LISTED RECORDS: Begin

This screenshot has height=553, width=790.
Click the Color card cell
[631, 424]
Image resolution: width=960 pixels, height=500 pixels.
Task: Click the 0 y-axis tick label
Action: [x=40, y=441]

LISTED RECORDS: End

[INSTRUCTIONS TO FOLLOW]
All of the material must be given again without any change.

[RESULT FOR THIS TASK]
This screenshot has height=553, width=790.
Click the Color card cell
[631, 424]
Image resolution: width=960 pixels, height=500 pixels.
Task: Click the 0 y-axis tick label
Action: [x=40, y=441]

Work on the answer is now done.